Segundo o noticiário então publicado pelo jornal O Globo, o professor Luis Felipe Miguel “orientou os alunos a não gravarem as aulas. O temor é que haja deturpações do que for falado em sala. Pessoas estranhas à disciplina, não matriculadas regularmente, como jornalistas, foram convidados a deixar a sala”.

Na UnB a atividade foi classificada mesmo como disciplina e não como curso livre, a opção dos idealizadores na Universidade Federal do Pará à adoção da disciplina no currículo, mesmo na forma eletiva.

— A Universidade de Brasília não contempla a possibilidade de aluno que não esteja regularmente matriculado. Não existe a categoria “ouvinte” — afirmou o professor no começo da aula.

— É uma aula normal. Há um alvoroço artificial. Vou dar minha aula como sempre fiz – disse o professor após o fim da primeira aula em breve declaração aos jornalistas que aguardavam do lado de fora.

Outra medida tomada para evitar problemas foi a troca de sala. O sistema da UnB ainda informa a sala onde inicialmente a disciplina seria ministrada. Mas, por e-mail, os alunos matriculados foram informados da mudança. As aulas vão até 2 de julho e ocorrerão toda segunda e quarta-feira pela manhã.

A aluna Aline Nóbrega, que faz História na UnB, aprovou a aula. Segundo ela, o clima na sala foi tranquilo. Nesta primeira aula, houve uma apresentação da disciplina e de alguns conceitos básicos. O professor também deixou os alunos livres para discordar dele e esclareceu que isso não vai prejudicar a avaliação.

— Foi muito bacana.
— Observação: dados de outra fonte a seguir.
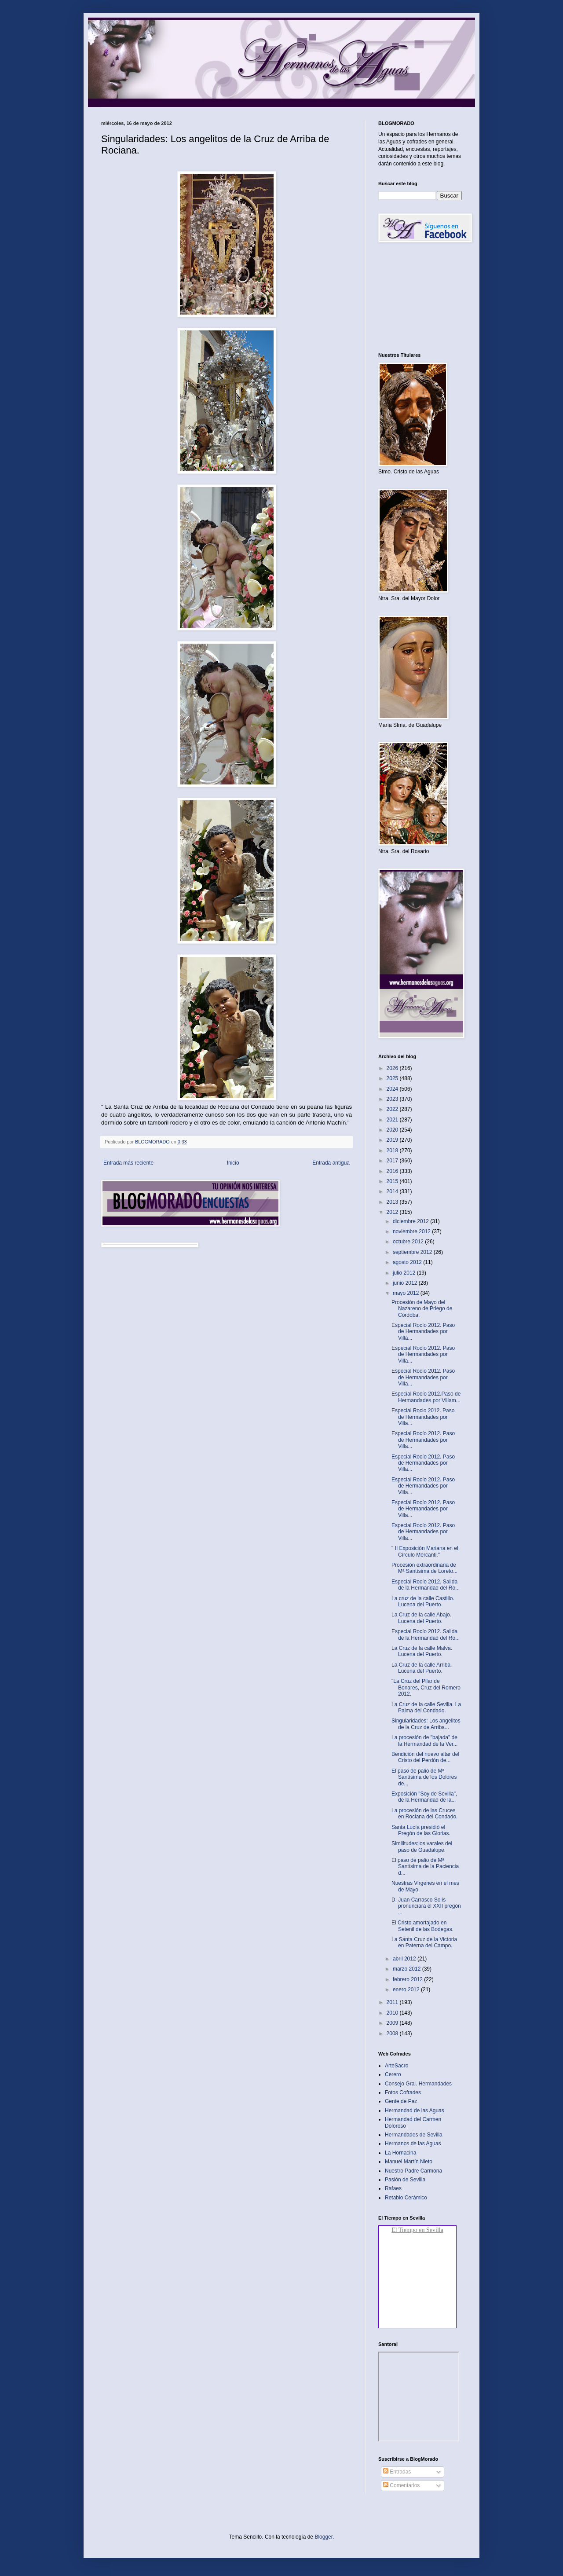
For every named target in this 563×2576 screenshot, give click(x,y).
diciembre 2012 (411, 1221)
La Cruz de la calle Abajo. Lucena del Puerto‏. (421, 1618)
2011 (393, 2002)
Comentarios (401, 2485)
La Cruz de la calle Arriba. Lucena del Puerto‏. (421, 1668)
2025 (393, 1078)
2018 (393, 1150)
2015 (393, 1181)
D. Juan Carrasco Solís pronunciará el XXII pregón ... (426, 1906)
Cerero (393, 2074)
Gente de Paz (401, 2101)
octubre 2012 (409, 1242)
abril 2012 (405, 1959)
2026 (393, 1068)
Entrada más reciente (128, 1163)
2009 (393, 2023)
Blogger (323, 2537)
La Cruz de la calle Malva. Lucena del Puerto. (421, 1651)
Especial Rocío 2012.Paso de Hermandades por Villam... (426, 1397)
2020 (393, 1130)
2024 (393, 1089)
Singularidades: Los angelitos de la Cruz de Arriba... (426, 1724)
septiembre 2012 (413, 1252)
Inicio (233, 1163)
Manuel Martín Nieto (408, 2161)
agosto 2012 (408, 1262)
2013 (393, 1202)
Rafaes (393, 2188)
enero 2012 (407, 1989)
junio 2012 (406, 1283)
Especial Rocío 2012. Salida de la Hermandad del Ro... (425, 1585)
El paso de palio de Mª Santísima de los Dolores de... (424, 1777)
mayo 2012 (406, 1293)
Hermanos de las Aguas (413, 2143)
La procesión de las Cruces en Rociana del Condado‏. (424, 1813)
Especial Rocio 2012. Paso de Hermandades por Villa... (422, 1416)
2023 (393, 1099)
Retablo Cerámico (406, 2198)
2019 (393, 1140)
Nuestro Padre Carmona (413, 2171)
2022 (393, 1109)
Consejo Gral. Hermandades (418, 2084)
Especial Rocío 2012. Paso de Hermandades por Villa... (423, 1331)
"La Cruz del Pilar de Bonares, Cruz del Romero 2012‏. (426, 1687)
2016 (393, 1171)
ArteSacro (396, 2066)
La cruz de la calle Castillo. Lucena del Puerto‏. (422, 1601)
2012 (393, 1212)
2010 (393, 2013)
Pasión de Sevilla (405, 2180)
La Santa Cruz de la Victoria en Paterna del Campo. (424, 1942)
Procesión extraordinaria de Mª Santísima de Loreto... (424, 1568)
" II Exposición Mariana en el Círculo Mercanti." (424, 1551)
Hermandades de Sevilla (413, 2135)
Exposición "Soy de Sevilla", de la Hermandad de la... (424, 1797)
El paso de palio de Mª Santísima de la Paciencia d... (425, 1866)
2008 (393, 2033)
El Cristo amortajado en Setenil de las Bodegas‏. (422, 1926)
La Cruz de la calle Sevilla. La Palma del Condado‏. (426, 1707)
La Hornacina (400, 2153)
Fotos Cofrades (403, 2092)
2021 (393, 1120)
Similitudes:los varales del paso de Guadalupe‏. (421, 1846)
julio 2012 (405, 1273)
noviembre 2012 (412, 1231)
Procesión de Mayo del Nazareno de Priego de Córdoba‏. (421, 1308)
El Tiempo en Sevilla (417, 2230)
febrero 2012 (408, 1979)
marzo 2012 (407, 1969)
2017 (393, 1161)
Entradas (397, 2472)
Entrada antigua (331, 1163)
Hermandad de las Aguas (414, 2110)
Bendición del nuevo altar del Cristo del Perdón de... (425, 1757)
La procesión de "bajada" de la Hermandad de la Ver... (424, 1740)
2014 (393, 1191)
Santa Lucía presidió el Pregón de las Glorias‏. (420, 1830)
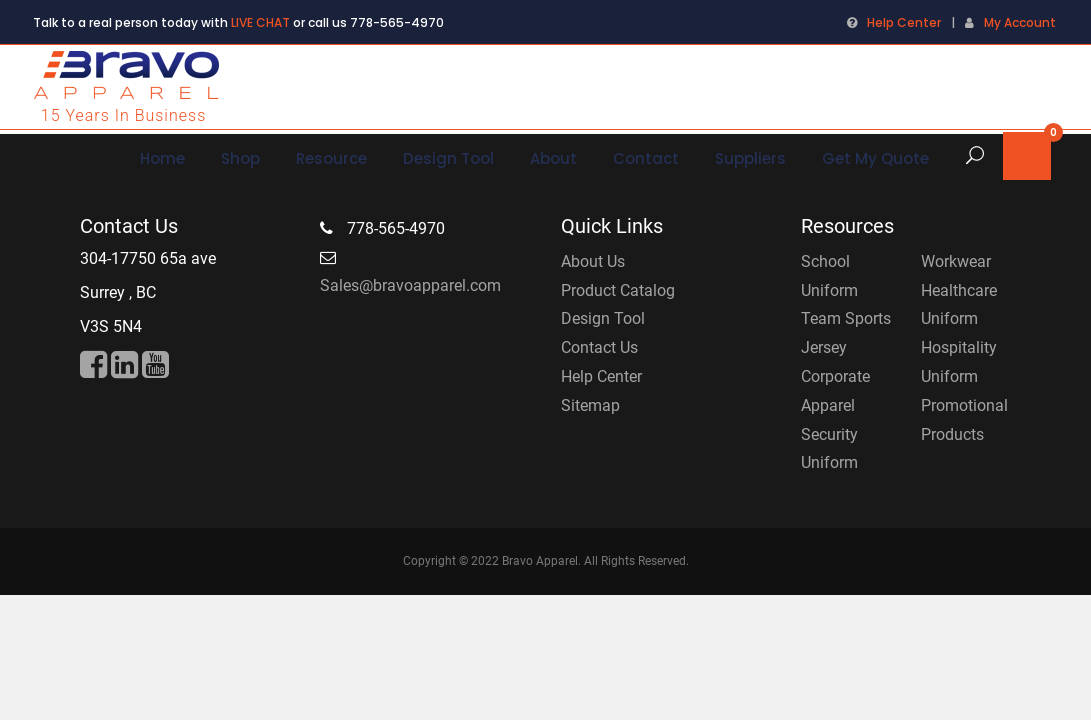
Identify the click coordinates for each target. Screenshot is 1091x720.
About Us (593, 261)
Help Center (904, 22)
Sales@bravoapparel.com (410, 285)
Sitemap (590, 405)
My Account (1020, 22)
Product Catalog (618, 290)
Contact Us (599, 347)
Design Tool (603, 318)
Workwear (956, 261)
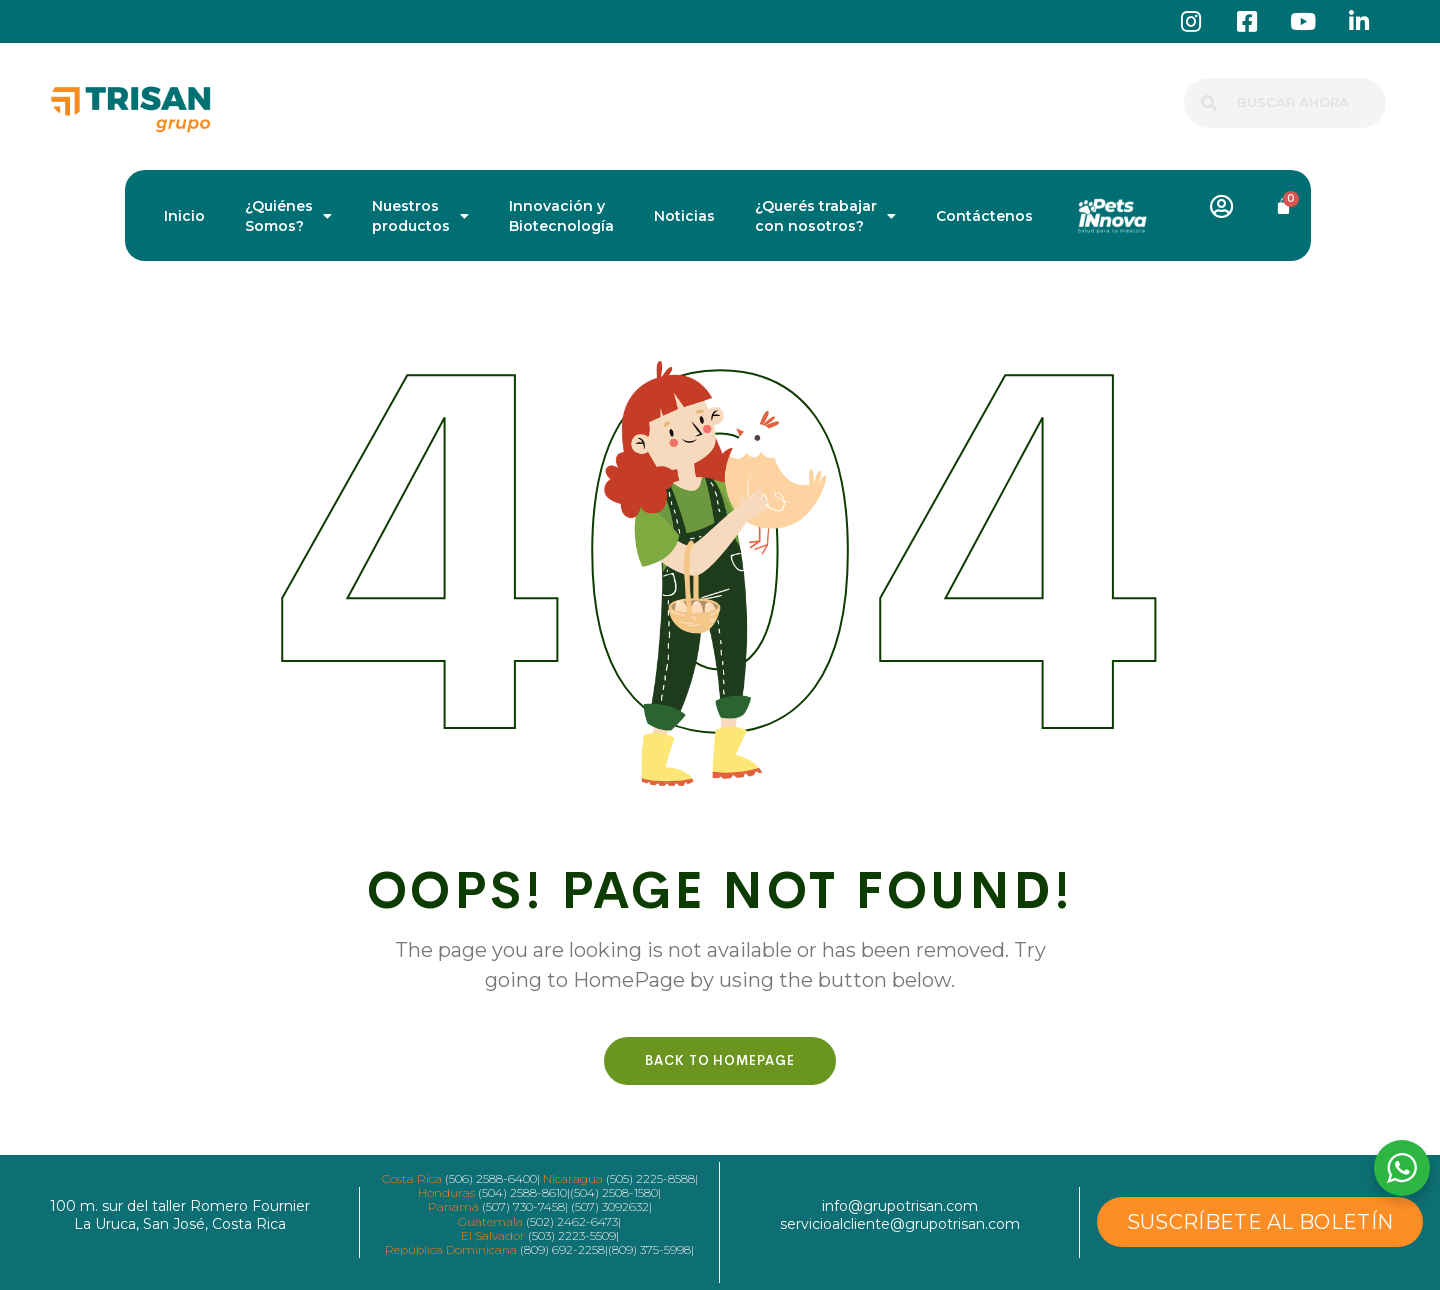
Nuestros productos (420, 216)
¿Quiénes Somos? (288, 216)
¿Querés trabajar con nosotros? (825, 216)
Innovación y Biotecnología (561, 216)
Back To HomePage (720, 1060)
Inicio (184, 216)
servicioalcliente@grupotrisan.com (900, 1224)
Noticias (684, 216)
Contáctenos (984, 216)
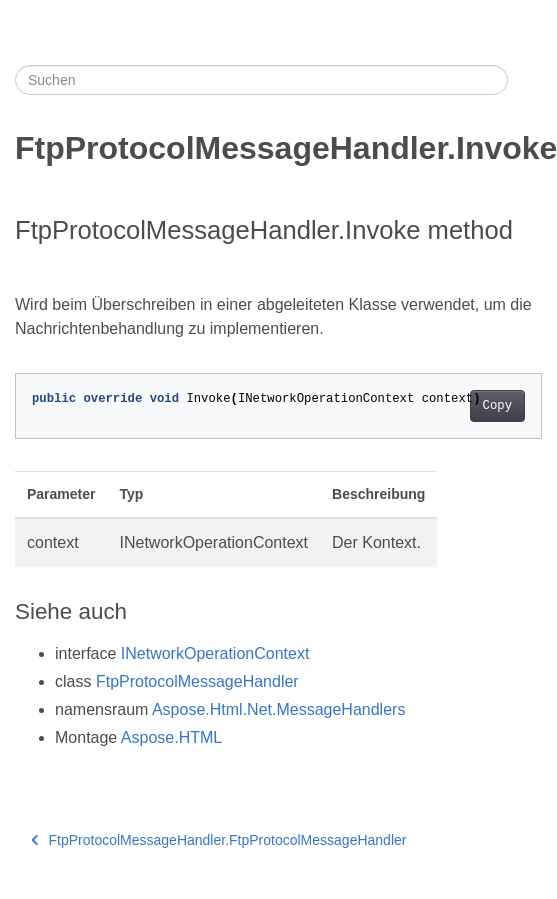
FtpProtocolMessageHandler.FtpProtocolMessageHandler (218, 840)
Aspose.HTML (171, 737)
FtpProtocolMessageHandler (197, 681)
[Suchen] (261, 80)
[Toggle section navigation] (525, 80)
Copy (497, 406)
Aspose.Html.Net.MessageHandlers (278, 709)
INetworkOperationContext (215, 653)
Ele trouxe as regras. Orientou algumas medidas de segurança, como não gravar a aula —- disse Aline, acrescentando: — Ele nos deixou à vontade para oposição de pensamento.

A ementa da disciplina, que já era pública, diz: “A disciplina tem três objetivos complementares: (1) Entender os elementos de fragilidade do sistema político brasileiro que permitiram a ruptura democrática de maio e agosto de 2016, com a deposição da presidente Dilma Rousseff. (2) Analisar o governo presidido por Michel Temer e investigar o que sua agenda de retrocesso nos direitos e restrição às liberdades diz sobre a relação entre as desigualdades sociais e o sistema político no Brasil. (3) Perscrutar os desdobramentos da crise em curso e as possibilidades de reforço da resistência popular e de restabelecimento do Estado de direito e da democracia política no Brasil.”

Em nota, a UnB disse que “a proposta de criação de disciplinas, bem como suas respectivas ementas, é de responsabilidade das unidades acadêmicas, que têm autonomia para propor e aprovar conteúdos, em seus órgãos colegiados”.

Também destacou que a disciplina “é optativa, não integrando a grade obrigatória de nenhum curso”.

Por fim, ressaltou que “reitera seu compromisso com a liberdade de expressão e opinião – valores fundamentais para as universidades, que são espaços, por excelência, para o debate de ideias em um Estado democrático”.